The loving self has a gossamer thin ego. It gets hurt, frightened and upset with desperate ease. You could deeply distress it by interrupting it during a story it’s telling you about the sandwich it had for lunch, by not asking it enough about the little spot it got on its arm yesterday, by preferring a book to cuddling or being a bit tricky about what channel it should watch on TV…
Of course, these are – by ordinary adult standards – tiny slights. But we don’t love by adult standards: these small arrows are enough to wound the self-that-loves to its tender emotional core.
Ideally of course, the small self would at once point out what’s happened. It would carefully explain that it had been frustrated. Its voice would be measured, undefensive and charming.
But it just stays silent. That’s understandable. It doesn’t properly understand what’s wrong. It just knows it’s in pain and is driven by an instinct to withdraw and protect itself – which translates into behaviour that looks cold. If the adult self had to give voice to the loving-self’s upset, it could sound and feel absurd – which is partly why it doesn’t. There can be something especially humiliating in having to say: ‘I don’t feel you took enough interest in the details of my lunch break’ or ‘I’m 45 but not capable of sharing a TV remote’. These truly are small issues for an adult to dwell on – but the parts of us that make themselves vulnerable in love don’t obey the ordinary adult rules.
The consequence is that the loving self dries up.
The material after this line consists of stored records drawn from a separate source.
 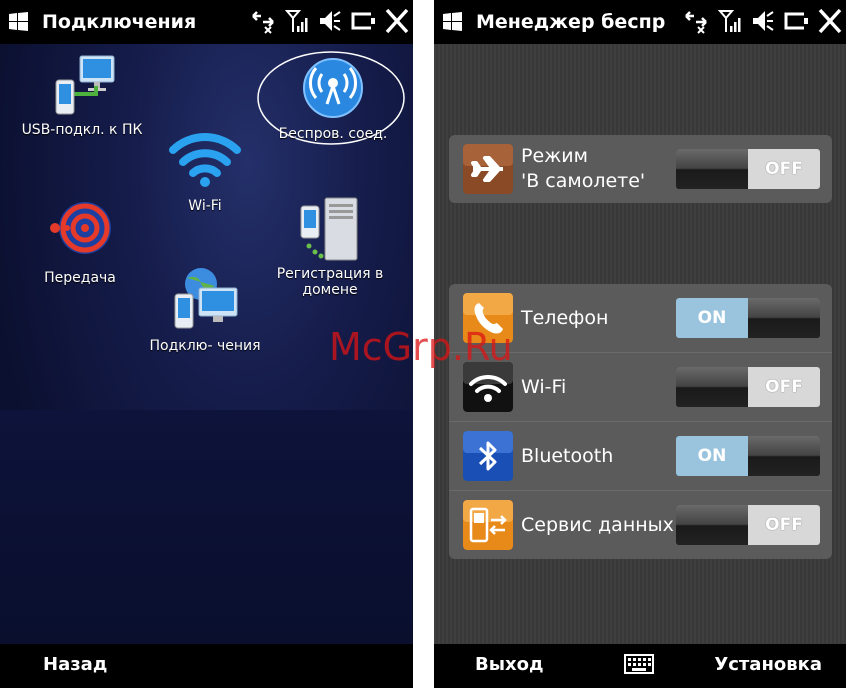 I want to click on wireless-icon, so click(x=333, y=88).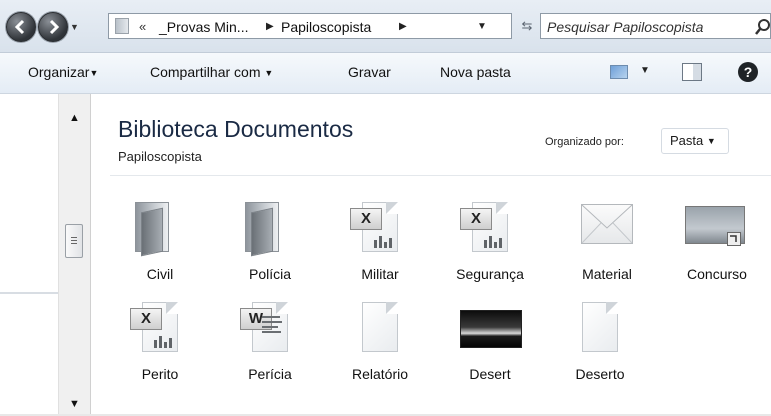  What do you see at coordinates (482, 26) in the screenshot?
I see `address-dropdown-icon: ▼` at bounding box center [482, 26].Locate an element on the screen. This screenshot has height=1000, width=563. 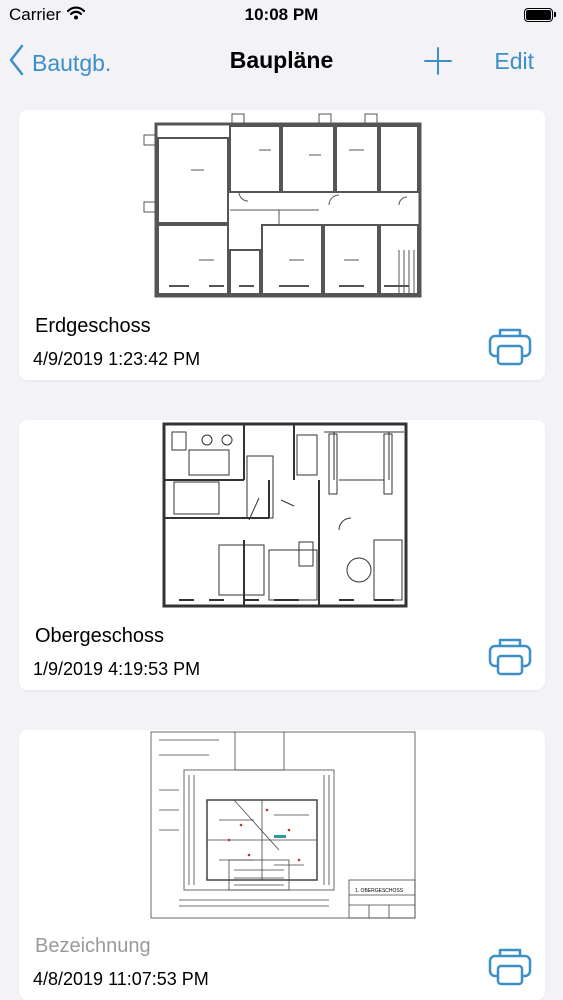
plus-icon is located at coordinates (438, 64).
It doesn’t want to have sex. It gets sarcastic and irritable. But it doesn’t even know why it’s like this. It isn’t putting on an act, it’s confused.
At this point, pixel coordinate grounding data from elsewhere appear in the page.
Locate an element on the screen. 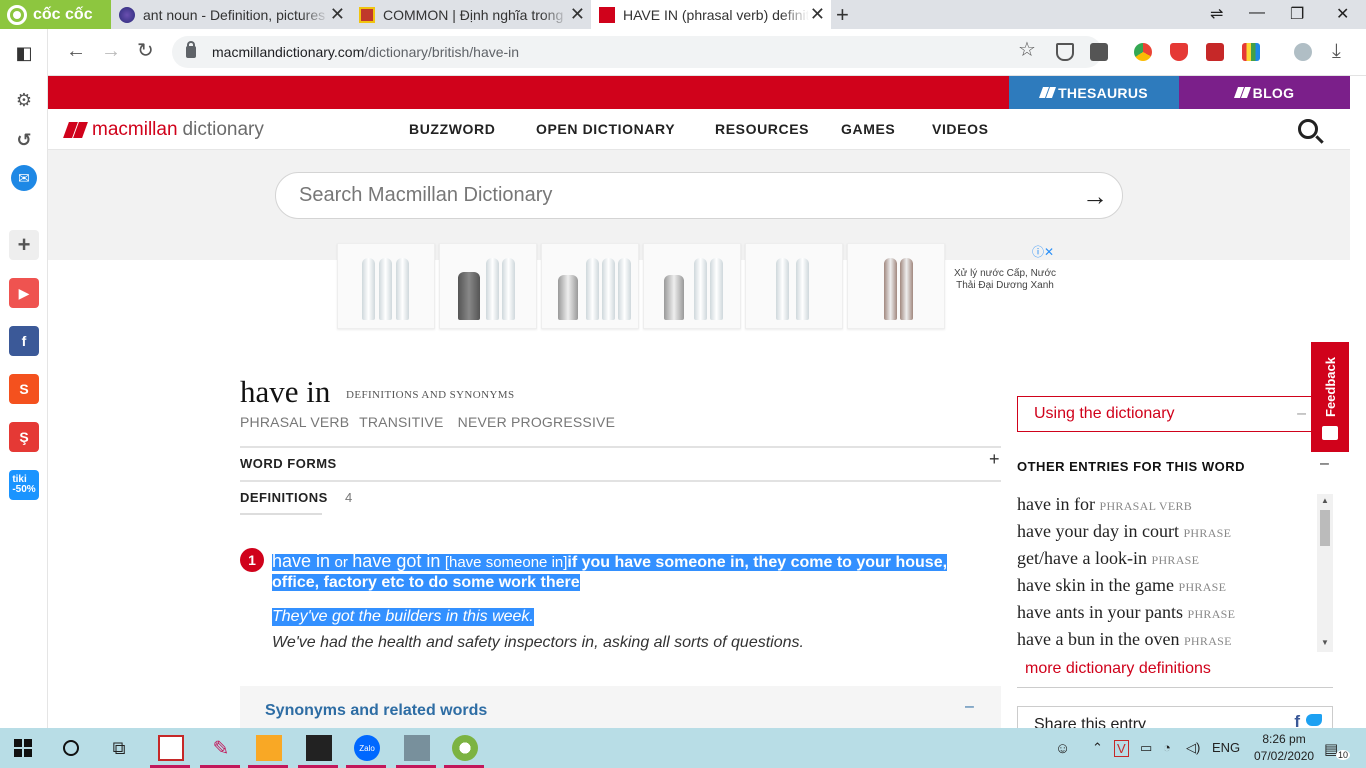 The width and height of the screenshot is (1366, 768). download-icon: ⤓ is located at coordinates (1336, 51).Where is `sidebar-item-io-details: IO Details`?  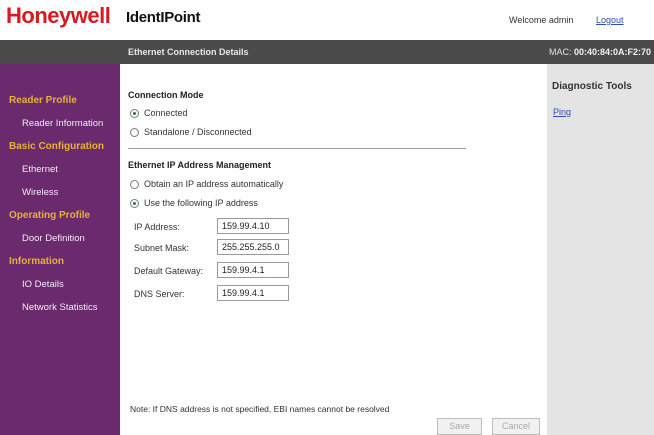 sidebar-item-io-details: IO Details is located at coordinates (43, 284).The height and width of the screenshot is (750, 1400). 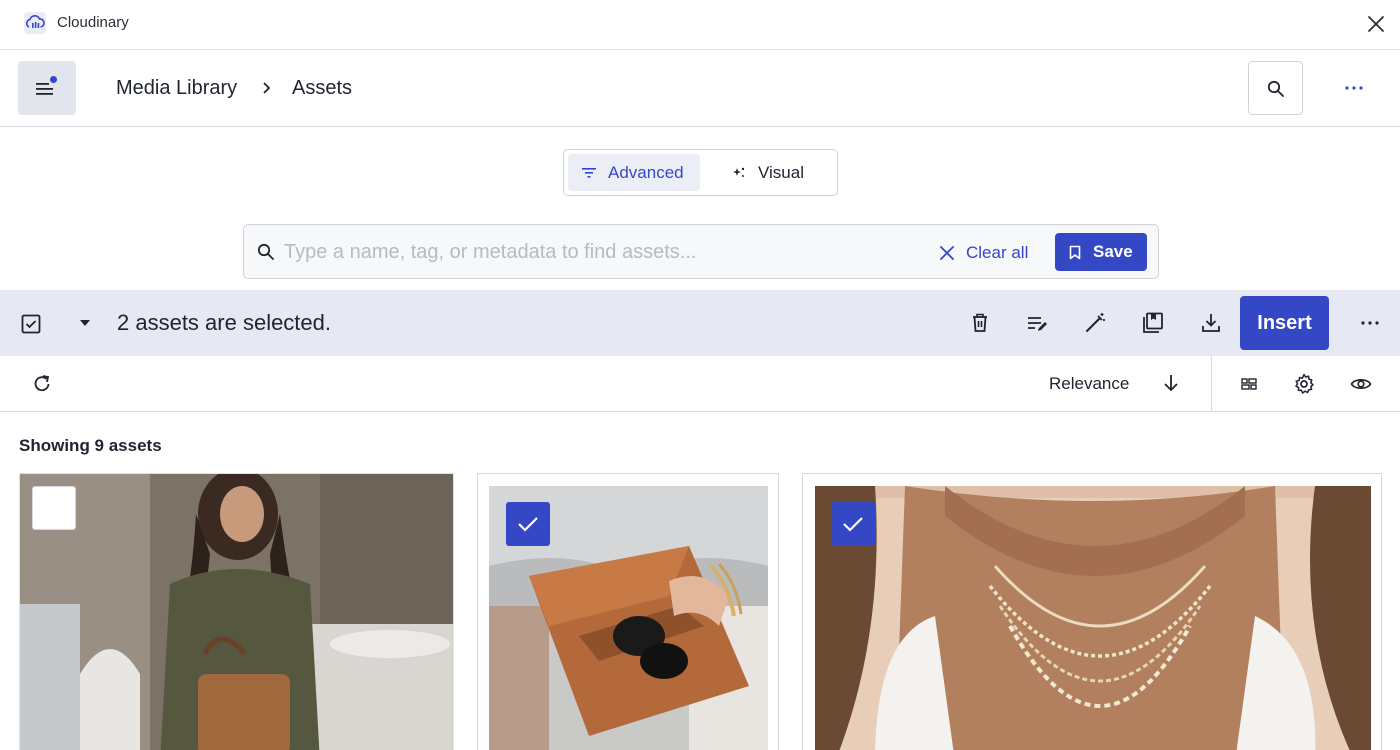 I want to click on arrow-down-icon, so click(x=1171, y=383).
To learn to cope, we need a prominent mutual awareness and forgiveness of this dynamic of sensitivity and distress – and a commitment to decode it when disengagement and indifference descend. We have to create a forum in which so-called minor love-sapping hurts can safely be aired, without the other dismissing – as they always so easily can – the issues at stake as childish or imagined. The touchiness of the loving self is ridiculous – if judged by the more robust standards of the rest of life. But this is not the rest of life.
When we have gone cold, we may not truly have lost interest in our partners. We might just need an opportunity to imagine that we are quietly really rather hurt and furious with them – and have access to a safe forum in which our tender but critical feelings can be aired, purged and understood without risk of humiliation.